(Collection entries)

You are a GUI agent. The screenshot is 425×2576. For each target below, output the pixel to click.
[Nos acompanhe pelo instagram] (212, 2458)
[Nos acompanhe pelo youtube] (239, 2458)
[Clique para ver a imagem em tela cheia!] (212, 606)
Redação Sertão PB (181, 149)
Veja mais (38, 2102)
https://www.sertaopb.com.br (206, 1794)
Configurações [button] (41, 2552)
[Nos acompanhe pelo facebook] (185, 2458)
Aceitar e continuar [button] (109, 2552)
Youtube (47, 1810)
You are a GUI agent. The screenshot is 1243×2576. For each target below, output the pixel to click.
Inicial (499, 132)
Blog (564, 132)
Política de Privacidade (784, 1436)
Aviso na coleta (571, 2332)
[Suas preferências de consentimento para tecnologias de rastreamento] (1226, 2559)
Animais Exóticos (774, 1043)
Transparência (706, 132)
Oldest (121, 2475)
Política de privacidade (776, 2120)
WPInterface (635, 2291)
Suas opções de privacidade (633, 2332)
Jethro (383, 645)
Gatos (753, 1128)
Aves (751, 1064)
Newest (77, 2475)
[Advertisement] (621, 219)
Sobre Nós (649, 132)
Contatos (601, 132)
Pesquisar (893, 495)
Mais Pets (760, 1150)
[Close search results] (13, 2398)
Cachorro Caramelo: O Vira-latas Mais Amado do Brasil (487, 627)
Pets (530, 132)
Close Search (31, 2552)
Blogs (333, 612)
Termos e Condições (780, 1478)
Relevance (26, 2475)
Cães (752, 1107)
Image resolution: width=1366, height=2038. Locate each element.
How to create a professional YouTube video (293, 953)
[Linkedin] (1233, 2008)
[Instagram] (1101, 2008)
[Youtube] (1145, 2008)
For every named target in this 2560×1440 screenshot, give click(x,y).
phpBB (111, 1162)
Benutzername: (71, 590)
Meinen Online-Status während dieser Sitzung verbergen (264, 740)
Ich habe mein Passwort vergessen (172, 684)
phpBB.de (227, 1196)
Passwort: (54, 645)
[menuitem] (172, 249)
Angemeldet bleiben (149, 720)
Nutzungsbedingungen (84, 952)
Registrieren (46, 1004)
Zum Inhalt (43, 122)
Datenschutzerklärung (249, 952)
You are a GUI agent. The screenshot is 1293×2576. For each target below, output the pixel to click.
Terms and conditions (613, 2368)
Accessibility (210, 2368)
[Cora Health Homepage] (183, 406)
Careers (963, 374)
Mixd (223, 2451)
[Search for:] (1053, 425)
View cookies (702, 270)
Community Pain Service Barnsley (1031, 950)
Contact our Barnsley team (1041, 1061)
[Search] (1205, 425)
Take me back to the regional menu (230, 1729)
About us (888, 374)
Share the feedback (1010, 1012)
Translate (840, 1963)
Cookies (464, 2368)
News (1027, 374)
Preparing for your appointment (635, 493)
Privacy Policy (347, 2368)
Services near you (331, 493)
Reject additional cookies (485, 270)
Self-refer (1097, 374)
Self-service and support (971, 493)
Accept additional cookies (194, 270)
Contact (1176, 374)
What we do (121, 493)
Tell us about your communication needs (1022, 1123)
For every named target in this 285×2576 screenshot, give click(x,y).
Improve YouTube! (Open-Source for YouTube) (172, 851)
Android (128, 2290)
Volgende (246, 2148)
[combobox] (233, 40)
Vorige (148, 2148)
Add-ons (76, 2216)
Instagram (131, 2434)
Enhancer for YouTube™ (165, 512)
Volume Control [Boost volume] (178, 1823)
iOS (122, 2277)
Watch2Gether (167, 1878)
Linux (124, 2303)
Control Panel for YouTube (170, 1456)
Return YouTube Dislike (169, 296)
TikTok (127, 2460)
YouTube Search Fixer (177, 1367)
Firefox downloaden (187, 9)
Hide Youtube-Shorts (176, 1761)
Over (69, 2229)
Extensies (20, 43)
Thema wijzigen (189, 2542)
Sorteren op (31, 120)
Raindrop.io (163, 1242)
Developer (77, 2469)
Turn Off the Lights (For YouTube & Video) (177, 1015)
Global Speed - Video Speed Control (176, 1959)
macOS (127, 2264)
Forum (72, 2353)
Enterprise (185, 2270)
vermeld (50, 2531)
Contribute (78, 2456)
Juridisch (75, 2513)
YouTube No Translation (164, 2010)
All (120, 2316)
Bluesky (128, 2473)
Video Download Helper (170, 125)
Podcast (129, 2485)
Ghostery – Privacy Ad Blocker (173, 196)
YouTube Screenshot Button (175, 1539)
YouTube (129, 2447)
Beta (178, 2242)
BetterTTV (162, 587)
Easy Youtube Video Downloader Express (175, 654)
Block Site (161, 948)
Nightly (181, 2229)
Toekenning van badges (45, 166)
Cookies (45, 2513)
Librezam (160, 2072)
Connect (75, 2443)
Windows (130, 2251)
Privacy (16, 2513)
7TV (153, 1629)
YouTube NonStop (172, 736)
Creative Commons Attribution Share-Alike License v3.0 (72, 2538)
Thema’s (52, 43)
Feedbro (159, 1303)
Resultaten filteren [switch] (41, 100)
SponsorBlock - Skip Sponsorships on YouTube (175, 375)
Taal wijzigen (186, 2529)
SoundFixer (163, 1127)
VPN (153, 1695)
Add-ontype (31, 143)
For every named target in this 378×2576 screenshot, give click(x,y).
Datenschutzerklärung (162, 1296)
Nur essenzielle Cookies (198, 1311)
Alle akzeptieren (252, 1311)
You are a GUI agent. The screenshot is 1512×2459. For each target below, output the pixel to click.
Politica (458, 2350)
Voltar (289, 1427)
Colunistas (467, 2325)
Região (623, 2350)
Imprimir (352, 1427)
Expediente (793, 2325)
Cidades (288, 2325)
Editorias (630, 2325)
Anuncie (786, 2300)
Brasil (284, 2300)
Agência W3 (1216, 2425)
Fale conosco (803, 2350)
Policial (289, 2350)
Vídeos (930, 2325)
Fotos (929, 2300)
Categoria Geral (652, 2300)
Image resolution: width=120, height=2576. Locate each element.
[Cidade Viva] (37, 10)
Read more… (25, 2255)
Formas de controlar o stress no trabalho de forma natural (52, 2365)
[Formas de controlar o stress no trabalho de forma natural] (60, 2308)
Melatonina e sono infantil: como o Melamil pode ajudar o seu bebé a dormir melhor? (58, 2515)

Exercise brief
Exactly as given, set down all of the lines above.

Task response
You are a GUI agent. The screenshot is 425×2576. For each target below, output the pixel to click.
[Nos acompanhe pelo instagram] (212, 2458)
[Nos acompanhe pelo youtube] (239, 2458)
[Clique para ver a imagem em tela cheia!] (212, 606)
Redação Sertão PB (181, 149)
Veja mais (38, 2102)
https://www.sertaopb.com.br (206, 1794)
Configurações [button] (41, 2552)
[Nos acompanhe pelo facebook] (185, 2458)
Aceitar e continuar [button] (109, 2552)
Youtube (47, 1810)
You are a GUI agent. The screenshot is 1243×2576. For each target below, output the pixel to click.
Inicial (499, 132)
Blog (564, 132)
Política de Privacidade (784, 1436)
Aviso na coleta (571, 2332)
[Suas preferências de consentimento para tecnologias de rastreamento] (1226, 2559)
Animais Exóticos (774, 1043)
Transparência (706, 132)
Oldest (121, 2475)
Política de privacidade (776, 2120)
WPInterface (635, 2291)
Suas opções de privacidade (633, 2332)
Jethro (383, 645)
Gatos (753, 1128)
Aves (751, 1064)
Newest (77, 2475)
[Advertisement] (621, 219)
Sobre Nós (649, 132)
Contatos (601, 132)
Pesquisar (893, 495)
Mais Pets (760, 1150)
[Close search results] (13, 2398)
Cachorro Caramelo: O Vira-latas Mais Amado do Brasil (487, 627)
Pets (530, 132)
Close Search (31, 2552)
Blogs (333, 612)
Termos e Condições (780, 1478)
Relevance (26, 2475)
Cães (752, 1107)
Image resolution: width=1366, height=2038. Locate each element.
How to create a professional YouTube video (293, 953)
[Linkedin] (1233, 2008)
[Instagram] (1101, 2008)
[Youtube] (1145, 2008)
For every named target in this 2560×1440 screenshot, give click(x,y).
phpBB (111, 1162)
Benutzername: (71, 590)
Meinen Online-Status während dieser Sitzung verbergen (264, 740)
Ich habe mein Passwort vergessen (172, 684)
phpBB.de (227, 1196)
Passwort: (54, 645)
[menuitem] (172, 249)
Angemeldet bleiben (149, 720)
Nutzungsbedingungen (84, 952)
Registrieren (46, 1004)
Zum Inhalt (43, 122)
Datenschutzerklärung (249, 952)
You are a GUI agent. The screenshot is 1293×2576. For each target below, output the pixel to click.
Terms and conditions (613, 2368)
Accessibility (210, 2368)
[Cora Health Homepage] (183, 406)
Careers (963, 374)
Mixd (223, 2451)
[Search for:] (1053, 425)
View cookies (702, 270)
Community Pain Service Barnsley (1031, 950)
Contact our Barnsley team (1041, 1061)
[Search] (1205, 425)
Take me back to the regional menu (230, 1729)
About us (888, 374)
Share the feedback (1010, 1012)
Translate (840, 1963)
Cookies (464, 2368)
News (1027, 374)
Preparing for your appointment (635, 493)
Privacy Policy (347, 2368)
Services near you (331, 493)
Reject additional cookies (485, 270)
Self-refer (1097, 374)
Self-service and support (971, 493)
Accept additional cookies (194, 270)
Contact (1176, 374)
What we do (121, 493)
Tell us about your communication needs (1022, 1123)
For every named target in this 285×2576 screenshot, give click(x,y).
Improve YouTube! (Open-Source for YouTube) (172, 851)
Android (128, 2290)
Volgende (246, 2148)
[combobox] (233, 40)
Vorige (148, 2148)
Add-ons (76, 2216)
Instagram (131, 2434)
Enhancer for YouTube™ (165, 512)
Volume Control [Boost volume] (178, 1823)
iOS (122, 2277)
Watch2Gether (167, 1878)
Linux (124, 2303)
Control Panel for YouTube (170, 1456)
Return YouTube Dislike (169, 296)
TikTok (127, 2460)
YouTube Search Fixer (177, 1367)
Firefox downloaden (187, 9)
Hide Youtube-Shorts (176, 1761)
Over (69, 2229)
Extensies (20, 43)
Thema wijzigen (189, 2542)
Sorteren op (31, 120)
Raindrop.io (163, 1242)
Developer (77, 2469)
Turn Off the Lights (For YouTube & Video) (177, 1015)
Global Speed - Video Speed Control (176, 1959)
macOS (127, 2264)
Forum (72, 2353)
Enterprise (185, 2270)
vermeld (50, 2531)
Contribute (78, 2456)
Juridisch (75, 2513)
YouTube No Translation (164, 2010)
All (120, 2316)
Bluesky (128, 2473)
Video Download Helper (170, 125)
Podcast (129, 2485)
Ghostery – Privacy Ad Blocker (173, 196)
YouTube Screenshot Button (175, 1539)
YouTube (129, 2447)
Beta (178, 2242)
BetterTTV (162, 587)
Easy Youtube Video Downloader Express (175, 654)
Block Site (161, 948)
Nightly (181, 2229)
Toekenning van badges (45, 166)
Cookies (45, 2513)
Librezam (160, 2072)
Connect (75, 2443)
Windows (130, 2251)
Privacy (16, 2513)
7TV (153, 1629)
YouTube NonStop (172, 736)
Creative Commons Attribution Share-Alike License v3.0 (72, 2538)
Thema’s (52, 43)
Feedbro (159, 1303)
Resultaten filteren [switch] (41, 100)
SponsorBlock - Skip Sponsorships on YouTube (175, 375)
Taal wijzigen (186, 2529)
SoundFixer (163, 1127)
VPN (153, 1695)
Add-ontype (31, 143)
For every named target in this 378×2576 screenshot, give click(x,y).
Datenschutzerklärung (162, 1296)
Nur essenzielle Cookies (198, 1311)
Alle akzeptieren (252, 1311)
You are a GUI agent. The screenshot is 1512×2459. For each target below, output the pixel to click.
Politica (458, 2350)
Voltar (289, 1427)
Colunistas (467, 2325)
Região (623, 2350)
Imprimir (352, 1427)
Expediente (793, 2325)
Cidades (288, 2325)
Editorias (630, 2325)
Anuncie (786, 2300)
Brasil (284, 2300)
Agência W3 (1216, 2425)
Fale conosco (803, 2350)
Policial (289, 2350)
Vídeos (930, 2325)
Fotos (929, 2300)
Categoria Geral (652, 2300)
Image resolution: width=120, height=2576. Locate each element.
[Cidade Viva] (37, 10)
Read more… (25, 2255)
Formas de controlar o stress no trabalho de forma natural (52, 2365)
[Formas de controlar o stress no trabalho de forma natural] (60, 2308)
Melatonina e sono infantil: como o Melamil pode ajudar o seu bebé a dormir melhor? (58, 2515)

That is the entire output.